A pop psychology book! I read a ton of these ten or fifteen years ago and then, much like memoirs, that genre began to feel a bit played out for me. This was a book I had read the first fifty or so pages of at some point and then never finished. And now I have! It was both very interesting, and slightly discouraging. The basic gist of it is that the things we tend to think should motivate people--direct monetary rewards and fear of punishment, primarily--are actually extremely unsuccessful except under very specific situations, and this applies basically equally to tasks we can take some intrinsic pleasure or satisfaction from, and ones that are mindless drudgery. We crave the innate reward of learning something or otherwise creating from the former kind of work, and value autonomy and control, rather than threat of punishment or a reward incentive, from the latter. Paying a kid to read more rarely works, but allowing a kid to select the kinds of books they want to read quite possibly will. 

The reason I found this book discouraging is because so little of our society is set up with any of these concepts in mind. Our entire economy is one big punishment/reward system, even the 'good' jobs that allow either for expression or autonomy. This fall has felt like one big flashlight on problems we seem able to recognize and yet not solve, and this book just made that feel even more obvious. It was hard to know how to apply much if any of what the book was suggesting, even if it did give me a greater appreciation for why I love doing puzzles for no 'reason' or write for free. A good book, if not one with a clearly identifiable next step. 

Grade: A 

Friday, October 16, 2020

Book 70: The Thief by Megan Whalen Turner

This is the sort of book that I initially started this blog four and a half years ago for - I have owned The Thief for so long that I can't even remember where I got it. I'm 90% sure that it was a Christmas present, but when and from whom is truly lost to time. But I always wanted to read it, I just...never got around to it. Well, I finally did, and just in time for the sixth and final book in the series to have been published!

So there's this thief, you see, and he's imprisoned in a king's prison, and then released under the conditions that he has to go help someone steal something that's impossible to steal: a mythical artifact. It becomes clear fairly early on that the narrator is extremely unreliable, both in terms of what the narrative omits and also how information is presented, and the reveals are extremely well done and satisfying. I think this is a book that will reward a reread a lot. The setting is very much a pseudo-Ancient Greece, with a mythology that is clearly inspired by the same region, and overall there's a vague Guy Gavriel Kay approach to history here, which to the probable surprise of no one works very well for me. It is also a wonderful first book to a series because while I was very enthusiastic about starting the next one in the series, it also stands alone extremely well, and I really enjoyed having it exist on its own. If you are also like me and have only been hearing abut this series referred to as The Queen's Thief but haven't read it yet, I really recommend it! 

Grade: A

Saturday, October 10, 2020

Book 69: We Are Okay by Nina LaCour

This is one of those books that I took out from the library after hearing about it...somewhere, probably because it's gay and YA (or close) and well, that is how I roll. And it was both of those things, but it's also about grief and trying to figure out who you are when your link to your past is suddenly gone, and the space between what you've been told and what's the truth grows wider and wider. 

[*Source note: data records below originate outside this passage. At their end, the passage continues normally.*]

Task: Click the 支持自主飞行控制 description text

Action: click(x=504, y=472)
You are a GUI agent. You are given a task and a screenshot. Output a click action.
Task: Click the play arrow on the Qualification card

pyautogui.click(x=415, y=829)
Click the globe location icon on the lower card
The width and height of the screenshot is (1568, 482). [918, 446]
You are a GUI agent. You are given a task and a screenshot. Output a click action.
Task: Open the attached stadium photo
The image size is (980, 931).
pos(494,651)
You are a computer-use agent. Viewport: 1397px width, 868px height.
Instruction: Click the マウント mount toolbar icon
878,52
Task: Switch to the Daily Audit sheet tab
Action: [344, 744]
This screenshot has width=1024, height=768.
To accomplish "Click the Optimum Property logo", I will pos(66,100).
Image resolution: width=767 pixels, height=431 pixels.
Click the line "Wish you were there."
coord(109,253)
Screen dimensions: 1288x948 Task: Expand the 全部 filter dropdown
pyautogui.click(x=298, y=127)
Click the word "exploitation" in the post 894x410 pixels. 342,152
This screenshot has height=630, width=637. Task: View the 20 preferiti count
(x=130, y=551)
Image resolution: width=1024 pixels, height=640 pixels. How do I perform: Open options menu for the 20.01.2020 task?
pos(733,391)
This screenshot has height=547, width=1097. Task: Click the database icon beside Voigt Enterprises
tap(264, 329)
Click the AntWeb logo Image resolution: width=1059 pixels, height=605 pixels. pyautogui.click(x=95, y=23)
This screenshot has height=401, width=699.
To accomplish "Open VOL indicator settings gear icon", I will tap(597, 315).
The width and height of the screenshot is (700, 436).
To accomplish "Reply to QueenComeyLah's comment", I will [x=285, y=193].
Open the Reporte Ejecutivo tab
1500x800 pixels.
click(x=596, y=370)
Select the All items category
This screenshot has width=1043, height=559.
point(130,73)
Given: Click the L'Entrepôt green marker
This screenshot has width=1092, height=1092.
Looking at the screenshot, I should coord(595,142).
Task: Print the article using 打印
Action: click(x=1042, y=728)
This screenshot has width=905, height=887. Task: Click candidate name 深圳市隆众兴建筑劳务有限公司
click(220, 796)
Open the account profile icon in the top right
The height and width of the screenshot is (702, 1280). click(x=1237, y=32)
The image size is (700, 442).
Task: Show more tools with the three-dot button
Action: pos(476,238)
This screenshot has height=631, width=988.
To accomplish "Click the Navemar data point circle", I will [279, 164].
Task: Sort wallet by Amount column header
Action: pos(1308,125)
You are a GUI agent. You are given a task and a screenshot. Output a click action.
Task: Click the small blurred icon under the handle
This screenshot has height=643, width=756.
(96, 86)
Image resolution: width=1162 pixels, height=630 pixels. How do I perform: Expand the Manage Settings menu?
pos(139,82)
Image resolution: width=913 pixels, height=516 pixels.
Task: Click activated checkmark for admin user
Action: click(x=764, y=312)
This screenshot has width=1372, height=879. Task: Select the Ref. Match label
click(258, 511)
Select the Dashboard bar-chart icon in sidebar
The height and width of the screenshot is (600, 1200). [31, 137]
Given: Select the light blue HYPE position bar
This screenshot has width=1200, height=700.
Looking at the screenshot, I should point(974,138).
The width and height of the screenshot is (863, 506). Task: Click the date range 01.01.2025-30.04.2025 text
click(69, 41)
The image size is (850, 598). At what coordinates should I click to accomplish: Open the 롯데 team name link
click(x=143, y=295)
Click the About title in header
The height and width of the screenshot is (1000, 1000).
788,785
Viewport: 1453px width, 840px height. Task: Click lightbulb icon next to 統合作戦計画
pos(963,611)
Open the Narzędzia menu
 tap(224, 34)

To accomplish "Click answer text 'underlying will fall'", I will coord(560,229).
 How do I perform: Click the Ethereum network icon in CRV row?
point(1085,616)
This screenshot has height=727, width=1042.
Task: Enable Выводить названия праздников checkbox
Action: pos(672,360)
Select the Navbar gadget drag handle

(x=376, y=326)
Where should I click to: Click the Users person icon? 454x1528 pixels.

It's also a book about an unreliable narrator, and telling a story with tension so you keep reading it in order to find out what the Thing was, why we're in the place in the present that the story is about, and it's extremely well-done and effective, but also the structure felt stronger to me than the actual story at times. I did desperately want to know how Marin had ended up where she was (alone, a freshman in college with no family and nothing tethering her to anything), but the explanation felt both too big and also not big enough, somehow. It was hard for me to not poke holes in it, which isn't a great way to go into a story. 

Still, the language was beautiful, and the specificity of her college town and life in the Mission back in San Francisco both rang extremely true for me. I just wanted a bit more oomph from the eventual reveal. 

Grade: B

Friday, October 9, 2020

Book 68: The Sugared Game by KJ Charles

I had an interesting time with this book! Primarily because it is a classic middle book of a trilogy in a lot of ways, where there has to be continuing existing conflict, and especially when it's a romance trilogy where the main pairing have already met and gotten together to some degree in book one--there has to be a reason they haven't gotten to the happily ever after yet, and are stuck at happily for now, and that's hard. 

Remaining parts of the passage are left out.